Joseph Humphries (1876-1946) Test Cap No.158

Full name Joseph Humphries
Born May 19, 1876, Stonebroom, Derbyshire
Died May 7, 1946, Chesterfield, Derbyshire (aged 69 years 353 days)
Major teams England, Derbyshire
Batting style Right-hand bat
Fielding position Wicketkeeper

Profile
Joseph Humphries (19 May 1876 – 7 May 1946) was an English cricketer who played three Test matches for England on their tour to Australia in 1907-08 and for Derbyshire County Cricket Club and the Marylebone Cricket Club between 1899 and 1914.Humphries was born in Stonebroom, Derbyshire,the son of John Thomas Humphries and his wife Eliza. His father was a coal miner.

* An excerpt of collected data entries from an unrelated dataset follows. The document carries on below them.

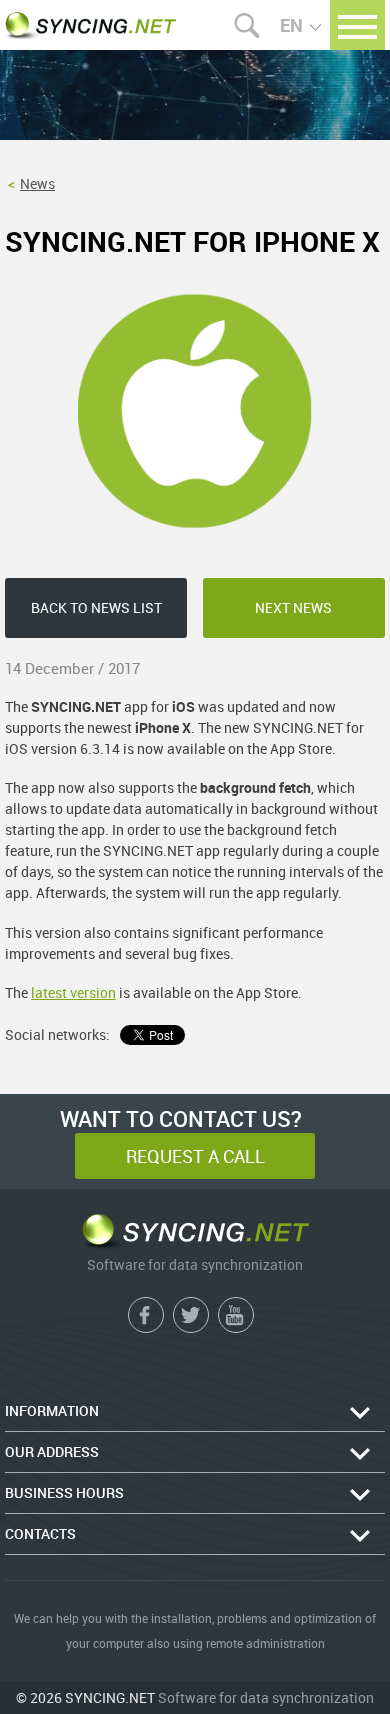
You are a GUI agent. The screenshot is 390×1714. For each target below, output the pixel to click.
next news (293, 607)
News (37, 183)
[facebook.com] (146, 1315)
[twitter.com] (191, 1315)
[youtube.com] (236, 1315)
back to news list (96, 607)
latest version (73, 992)
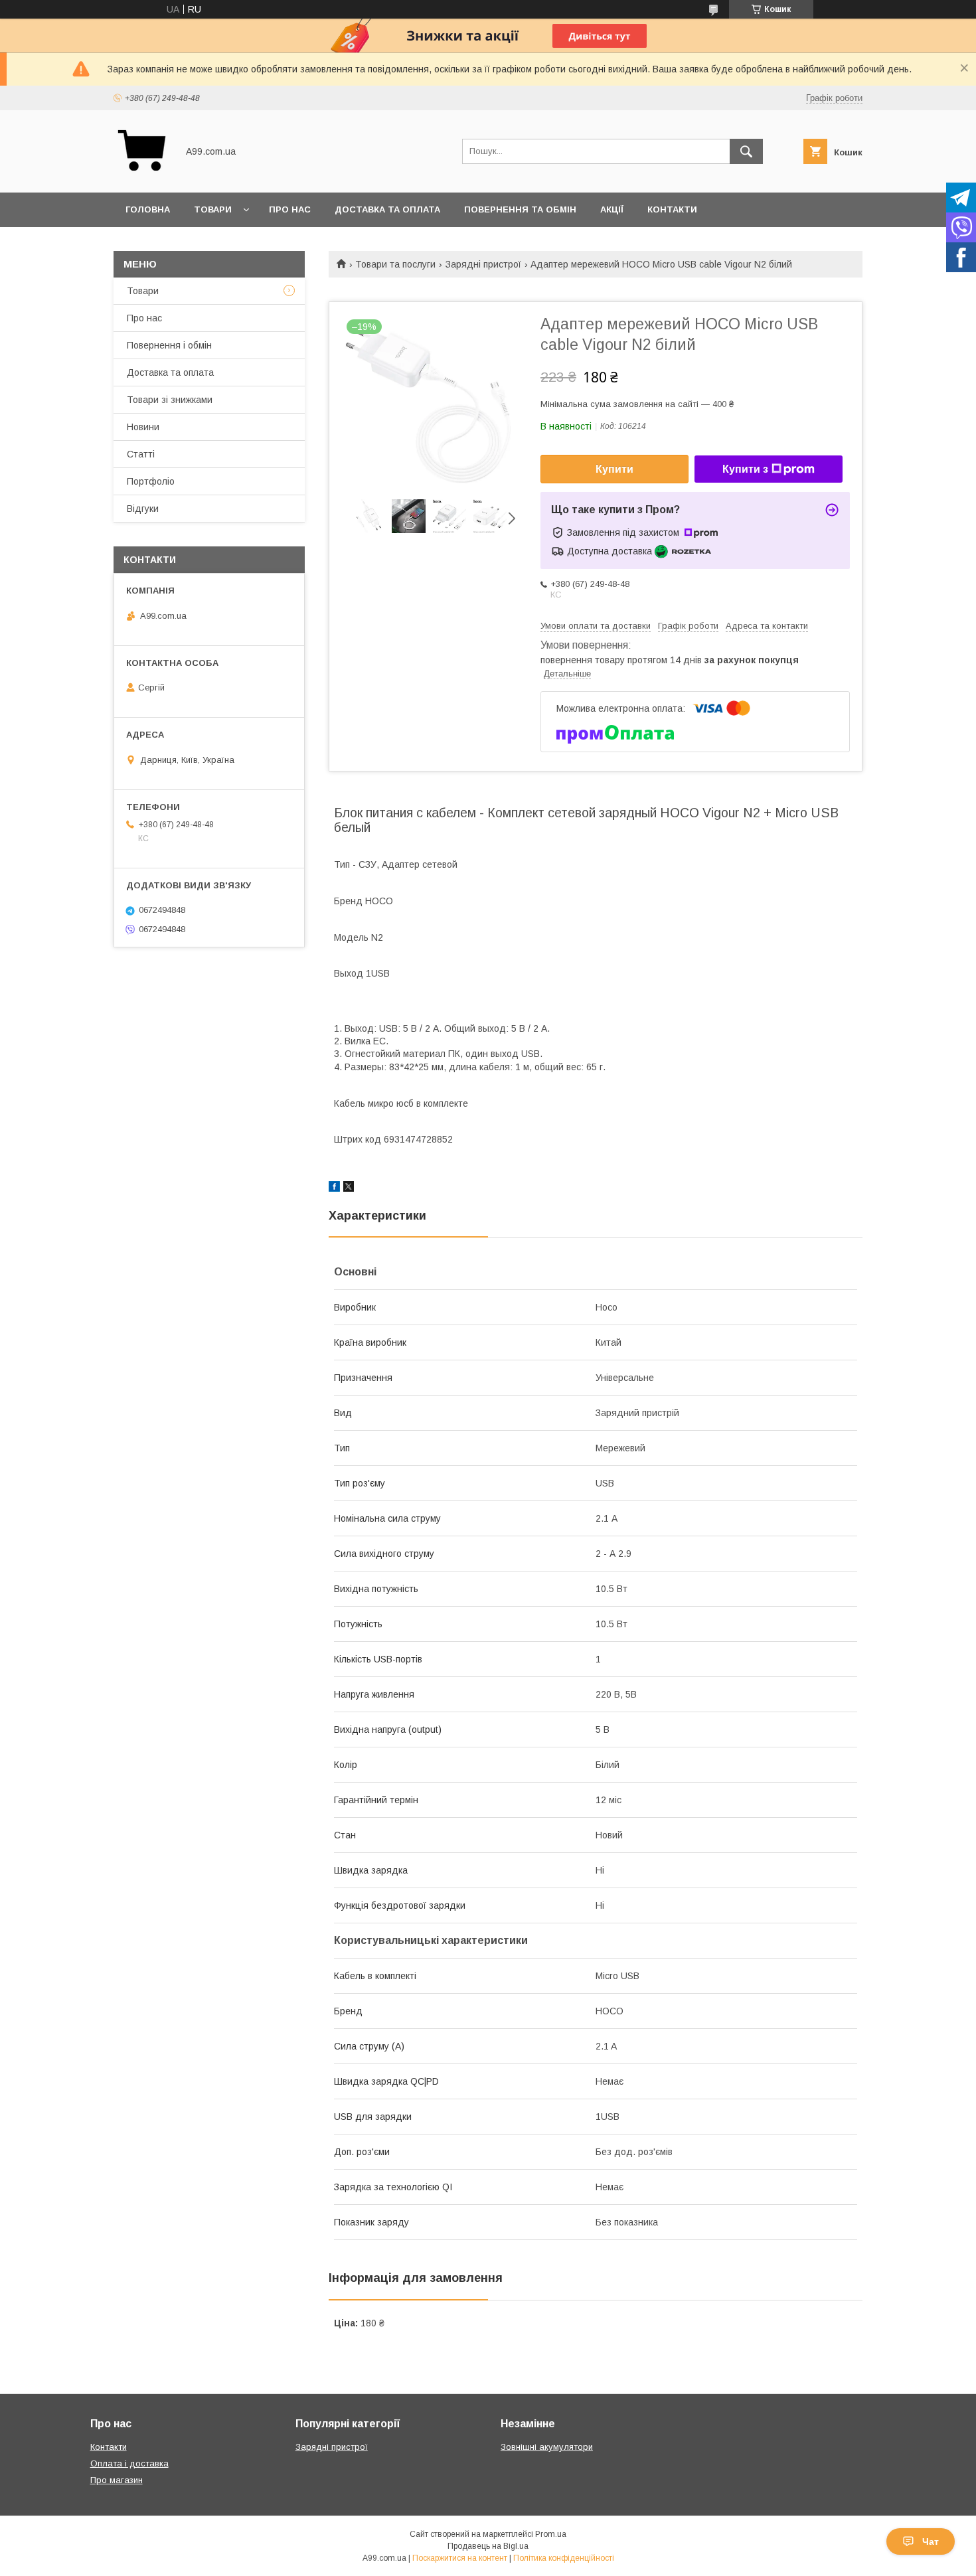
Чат (930, 2541)
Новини (143, 427)
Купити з (745, 469)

Humphries was a wicket-keeper, who made his first-class debut for Derbyshire in the 1899 season. However with William Storer in place, he did not earn a regular place in the Derbyshire side until the 1902 season. Humphries was party to a dramatic finish in the second Test in Melbourne in January 1908, when as tailender he put on 34, and England won by 1 wicket to avoid a tie.[2] His career ended with the start of the First World War.Humphries died in Chesterfield, Derbyshire, at the age of nearly 70.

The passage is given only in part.